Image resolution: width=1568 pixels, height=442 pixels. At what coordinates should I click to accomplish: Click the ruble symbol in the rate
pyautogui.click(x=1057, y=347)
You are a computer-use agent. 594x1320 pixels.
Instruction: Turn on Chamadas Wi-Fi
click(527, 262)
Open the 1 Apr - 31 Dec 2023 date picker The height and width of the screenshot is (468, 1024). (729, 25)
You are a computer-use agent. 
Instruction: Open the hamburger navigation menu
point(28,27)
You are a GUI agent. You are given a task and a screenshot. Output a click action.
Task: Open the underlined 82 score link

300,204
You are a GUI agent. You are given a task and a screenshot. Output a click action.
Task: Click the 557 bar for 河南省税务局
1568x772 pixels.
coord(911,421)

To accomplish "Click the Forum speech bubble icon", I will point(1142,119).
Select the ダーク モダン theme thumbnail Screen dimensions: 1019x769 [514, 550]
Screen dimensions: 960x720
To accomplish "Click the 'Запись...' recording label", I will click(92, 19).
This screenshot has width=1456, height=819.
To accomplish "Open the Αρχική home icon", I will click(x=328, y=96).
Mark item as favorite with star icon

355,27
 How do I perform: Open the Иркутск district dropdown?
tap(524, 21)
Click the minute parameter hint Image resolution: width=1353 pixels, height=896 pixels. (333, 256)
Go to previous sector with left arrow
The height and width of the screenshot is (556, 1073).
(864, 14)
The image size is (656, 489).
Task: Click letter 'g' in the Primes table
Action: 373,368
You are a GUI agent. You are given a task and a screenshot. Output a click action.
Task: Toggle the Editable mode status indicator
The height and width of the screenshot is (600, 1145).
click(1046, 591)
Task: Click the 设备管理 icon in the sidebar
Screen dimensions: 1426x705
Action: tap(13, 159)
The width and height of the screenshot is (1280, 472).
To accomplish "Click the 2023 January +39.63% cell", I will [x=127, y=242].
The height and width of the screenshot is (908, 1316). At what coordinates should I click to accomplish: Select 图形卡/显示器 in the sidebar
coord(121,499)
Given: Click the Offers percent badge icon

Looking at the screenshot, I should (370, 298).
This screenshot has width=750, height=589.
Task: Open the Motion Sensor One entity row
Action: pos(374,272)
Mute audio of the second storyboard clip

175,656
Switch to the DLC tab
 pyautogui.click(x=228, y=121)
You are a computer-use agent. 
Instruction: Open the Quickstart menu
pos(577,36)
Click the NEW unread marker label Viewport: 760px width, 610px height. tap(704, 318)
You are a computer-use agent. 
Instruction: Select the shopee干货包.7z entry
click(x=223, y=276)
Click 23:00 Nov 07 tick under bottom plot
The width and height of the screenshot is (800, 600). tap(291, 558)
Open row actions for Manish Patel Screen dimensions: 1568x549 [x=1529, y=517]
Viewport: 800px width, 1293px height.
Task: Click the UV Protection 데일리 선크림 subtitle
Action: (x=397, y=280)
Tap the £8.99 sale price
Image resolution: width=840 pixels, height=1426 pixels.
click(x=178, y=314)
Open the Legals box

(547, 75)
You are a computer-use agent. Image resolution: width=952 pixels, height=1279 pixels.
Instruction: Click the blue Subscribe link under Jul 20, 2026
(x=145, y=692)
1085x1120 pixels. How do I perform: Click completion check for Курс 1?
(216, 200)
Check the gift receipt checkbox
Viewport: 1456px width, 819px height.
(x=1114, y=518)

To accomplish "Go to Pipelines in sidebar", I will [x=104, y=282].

□ □ □ □ □ □ □

**TASK DESCRIPTION**
Reproduce word for word the material from the line containing "Click the NEW" through the end of the material, inclusive.

**FINAL RESULT**
Click the NEW unread marker label Viewport: 760px width, 610px height. tap(704, 318)
You are a computer-use agent. 
Instruction: Select the shopee干货包.7z entry
click(x=223, y=276)
Click 23:00 Nov 07 tick under bottom plot
The width and height of the screenshot is (800, 600). tap(291, 558)
Open row actions for Manish Patel Screen dimensions: 1568x549 [x=1529, y=517]
Viewport: 800px width, 1293px height.
Task: Click the UV Protection 데일리 선크림 subtitle
Action: (x=397, y=280)
Tap the £8.99 sale price
Image resolution: width=840 pixels, height=1426 pixels.
click(x=178, y=314)
Open the Legals box

(547, 75)
You are a computer-use agent. Image resolution: width=952 pixels, height=1279 pixels.
Instruction: Click the blue Subscribe link under Jul 20, 2026
(x=145, y=692)
1085x1120 pixels. How do I perform: Click completion check for Курс 1?
(216, 200)
Check the gift receipt checkbox
Viewport: 1456px width, 819px height.
(x=1114, y=518)

To accomplish "Go to Pipelines in sidebar", I will [x=104, y=282].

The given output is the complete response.